Uma mulher ingressou com uma ação anulatória de alteração de contrato social buscando retirar o nome dela da sociedade que havia ingressado com o filho do ex-noivo. Após quatro meses de namoro com o homem que conheceu por um aplicativo de relacionamento, ela passou a fazer parte do quadro societário da empresa, anteriormente formado pelo pai e pelo filho. Ela fez empréstimos para injetar mais de R$ 1 milhão no negócio, uma agroindústria.
Ao analisar o pedido, o Juiz de Direito da Vara Regional Empresarial de Porto Alegre, Gilberto Schäfer, determinou, nessa terça-feira (13/2), a anulação da alteração do contrato social para a exclusão do nome dela. O magistrado considerou que a alteração na sociedade foi um meio fraudulento articulado pelo pai e pelo filho para obterem dinheiro e envolverem a autora em uma encenação, já que o homem se mostrava, inicialmente, como pessoa atenciosa, amorosa, influente e dizia passar, momentaneamente, por problemas de disponibilidade financeira.
Embora o noivo não integrasse mais o quadro societário, ele tinha procuração do filho com amplos poderes para gerir a empresa. A autora do processo alegou que pai e filho, réus do processo judicial, usaram-na de forma torpe, a fim de obter os valores dos empréstimos. Disse ainda que, ao perceber o golpe e buscar prestação de contas, foi respondida com grosseria, tonando-se insustentável a relação entre os sócios. Alegou também temer o aumento de dívidas com a má gestão da sociedade, fazendo aumentar os seus prejuízos financeiros. A mulher afirmou que se viu como “vítima perfeita dos planos da parte ré”, uma vez que era bem sucedida financeiramente, além de estar, na época dos fatos, apaixonada pelo réu e incapaz de perceber as reais intenções do homem. O casamento já estava marcado, com o vestido de noiva escolhido.
Estelionato sentimental
“Os réus utilizaram de técnica de fraude. Usando de dolo intenso, mantiveram a autora em erro. Utilizaram a falsa representação de pessoa bem-sucedida, amiga de pessoas influentes, empresário, com discurso que iam ao encontro de uma idealização romântica da autora”, pontua o Juiz.
Para o magistrado, a conduta foi de estelionato sentimental, que se caracteriza pela prática de fraude para obtenção de vantagem econômica. Na esfera criminal, segue em tramitação um processo criminal contra o ex-noivo que responde pelo crime de estelionato.
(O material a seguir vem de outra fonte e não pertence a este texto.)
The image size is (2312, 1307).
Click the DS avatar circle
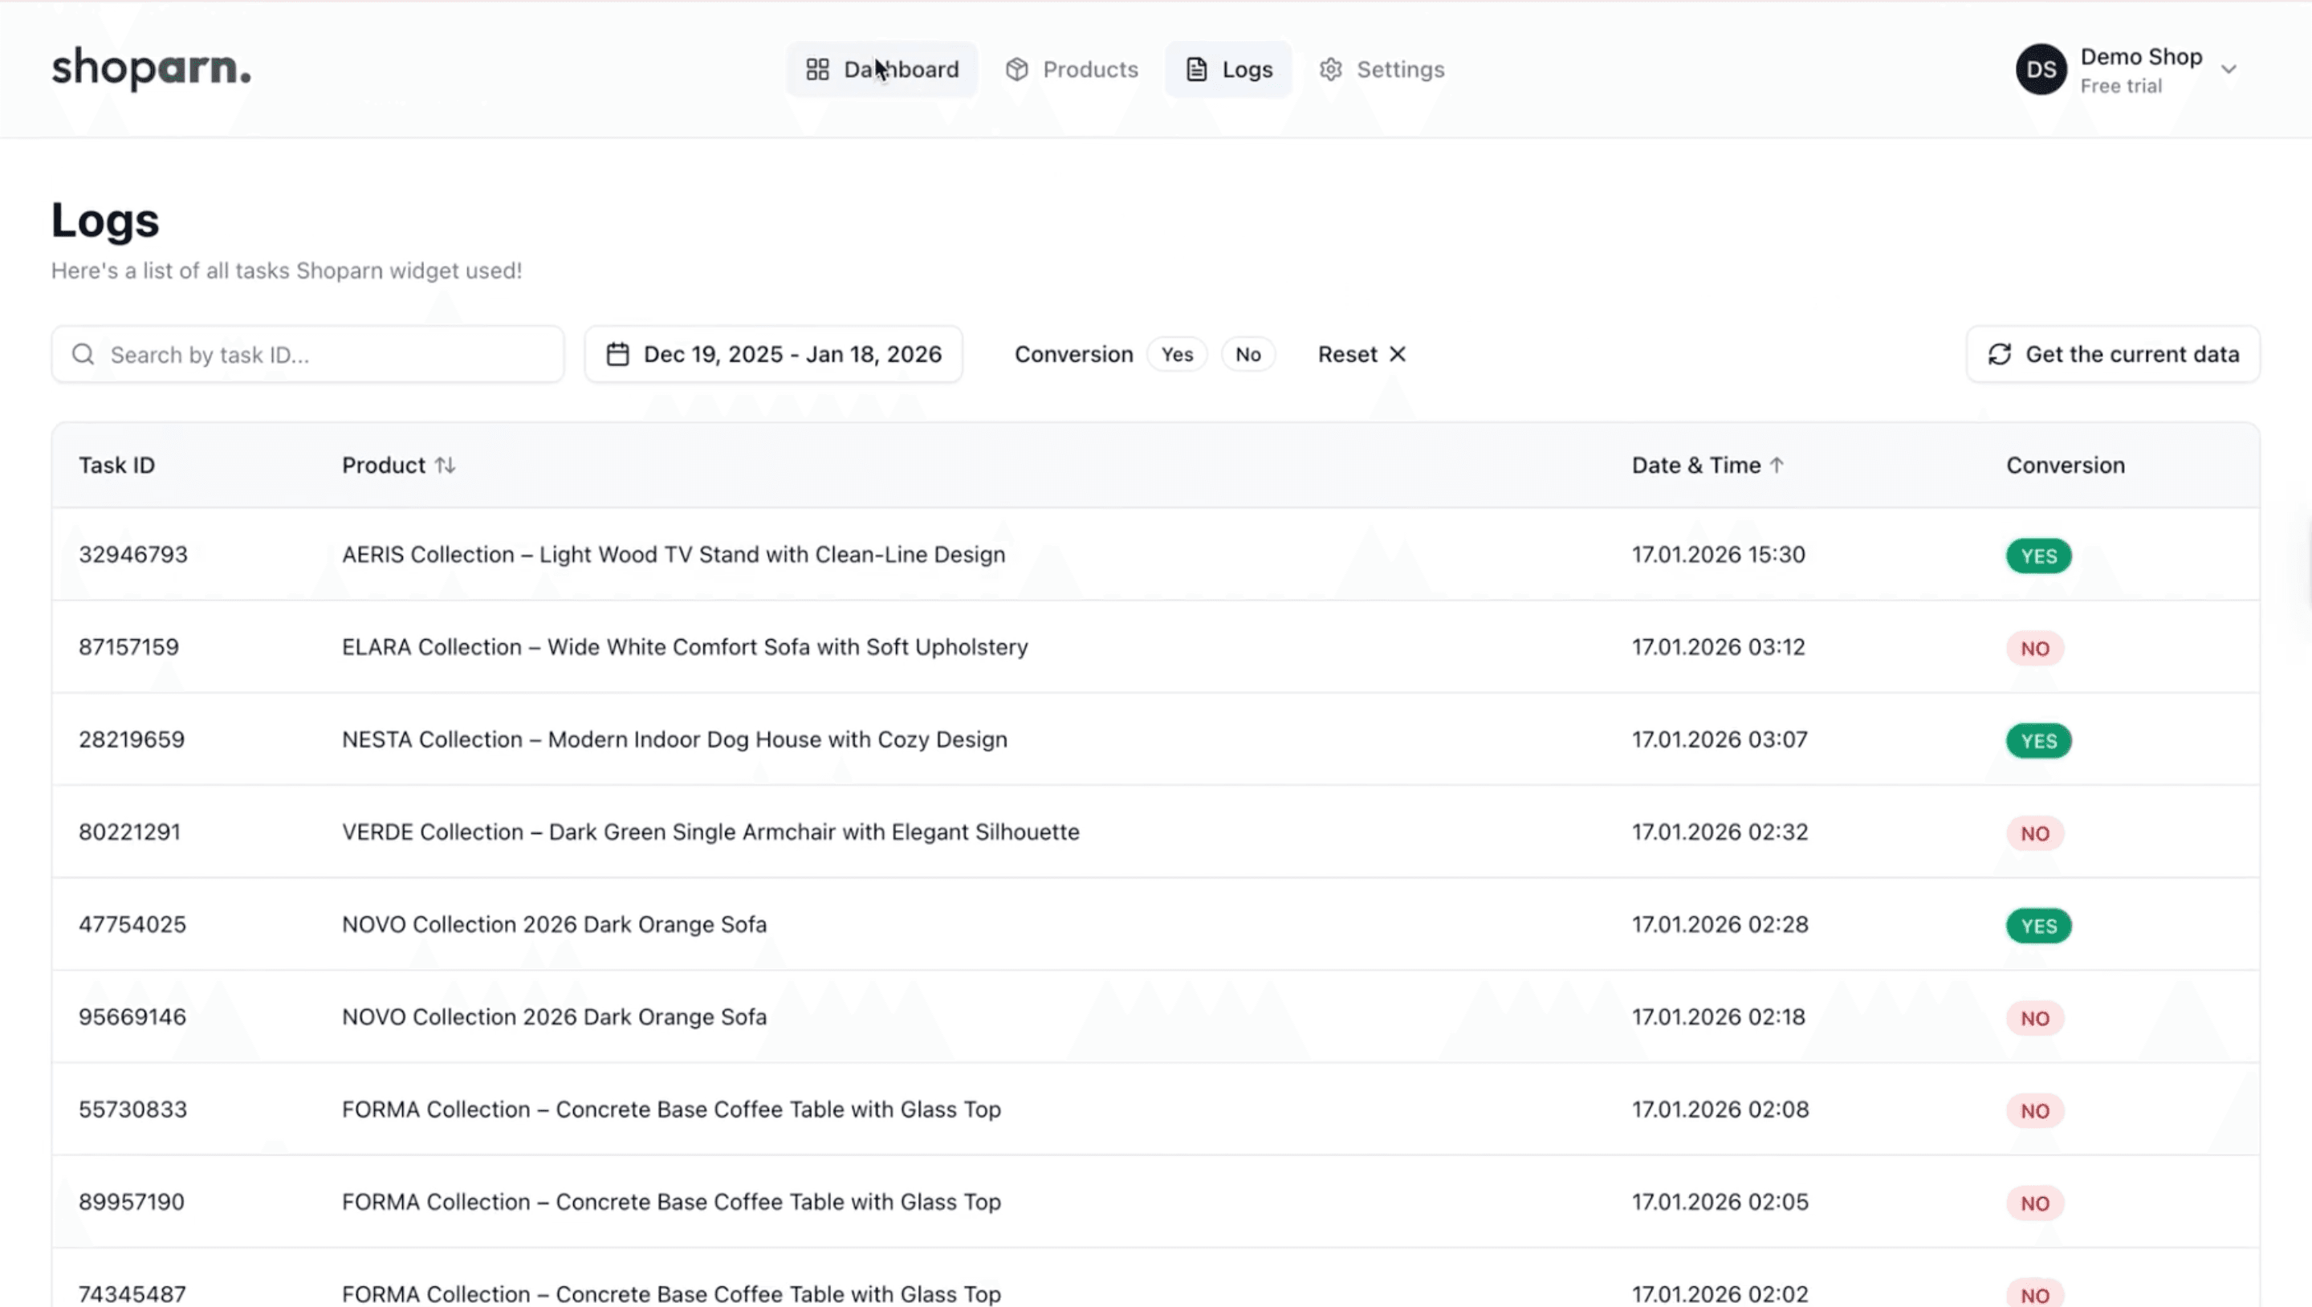pyautogui.click(x=2041, y=69)
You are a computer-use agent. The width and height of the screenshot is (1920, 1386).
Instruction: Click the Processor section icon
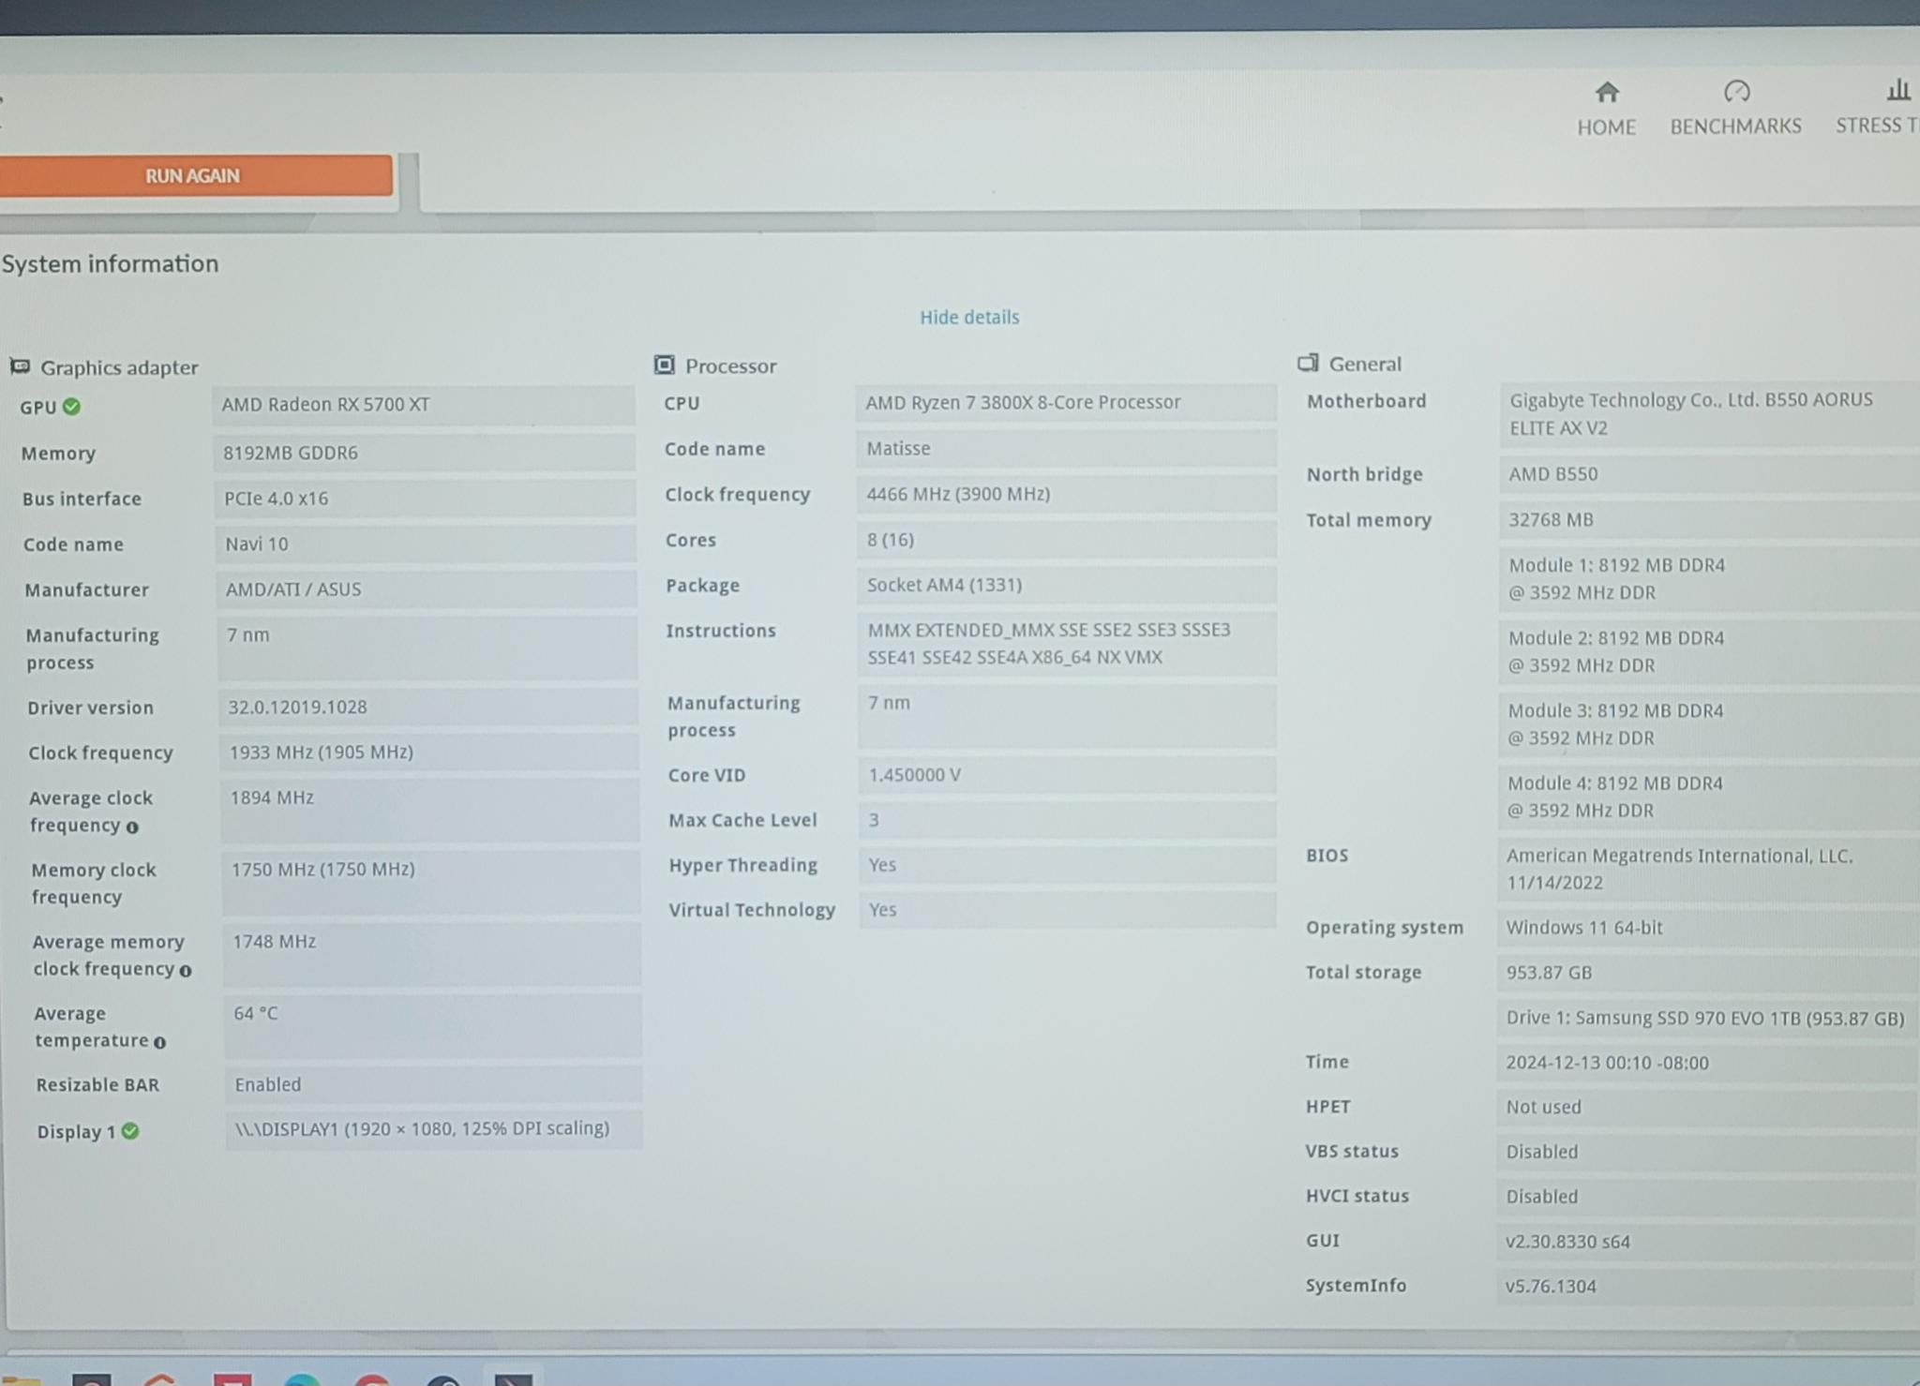coord(664,365)
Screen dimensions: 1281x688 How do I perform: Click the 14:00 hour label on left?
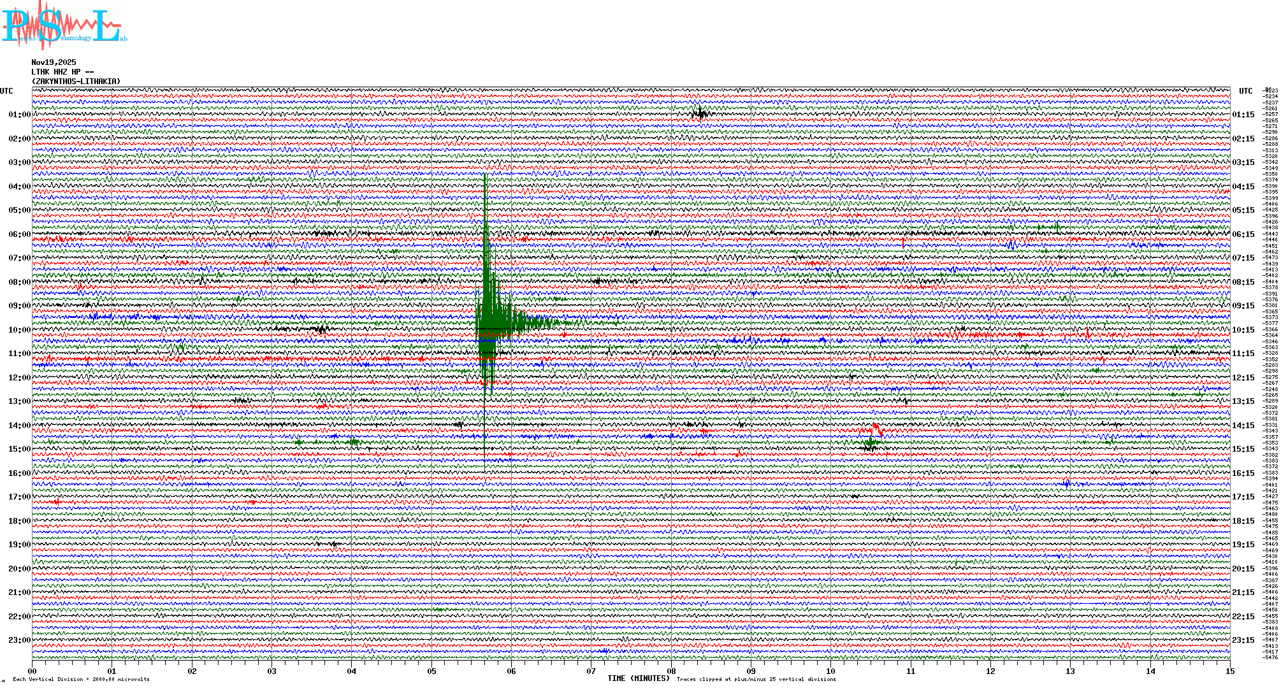coord(19,426)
“A humilhação e o estigma de tal relacionamento é fortemente repudiado pela dignidade, ao transformar o outro, os sentimentos do outro em objeto. Neste sentido, o estelionato sentimental tem consequências além das patrimoniais, pois abala a confiança da vítima em outros relacionamentos que ela possa vir a ter”, diz.
Protocolo de gênero
Na fundamentação da decisão, o Juiz aplicou o Protocolo para Julgamento com Perspectiva de Gênero, conjunto de diretrizes determinadas pelo Conselho Nacional de Justiça (CNJ) para que os julgamentos levem em conta as especificidades das pessoas envolvidas a fim de evitar preconceitos e discriminação por gênero e outras características.
O magistrado entendeu que questões de gênero podem se fazer presentes, não apenas por atingirem as mulheres de forma exclusiva, mas porque elas são atingidas em maior intensidade e em maior número. A partir dessa compreensão, entendeu que é fundamental a aplicação da Lei Maria da Penha, que repudia a violência psicológica, e que, em complementariedade, deve ser aplicada também ao direito civil e ao direito empresarial.
“No presente caso, se fazem presentes os elementos de manipulação e humilhação que configuram violência psicológica e estelionato sentimental. Se não fossem as promessas amorosas de matrimônio jamais teria (a autora) confiado tão cega em suas promessas de lucratividade e bons negócios”, afirma.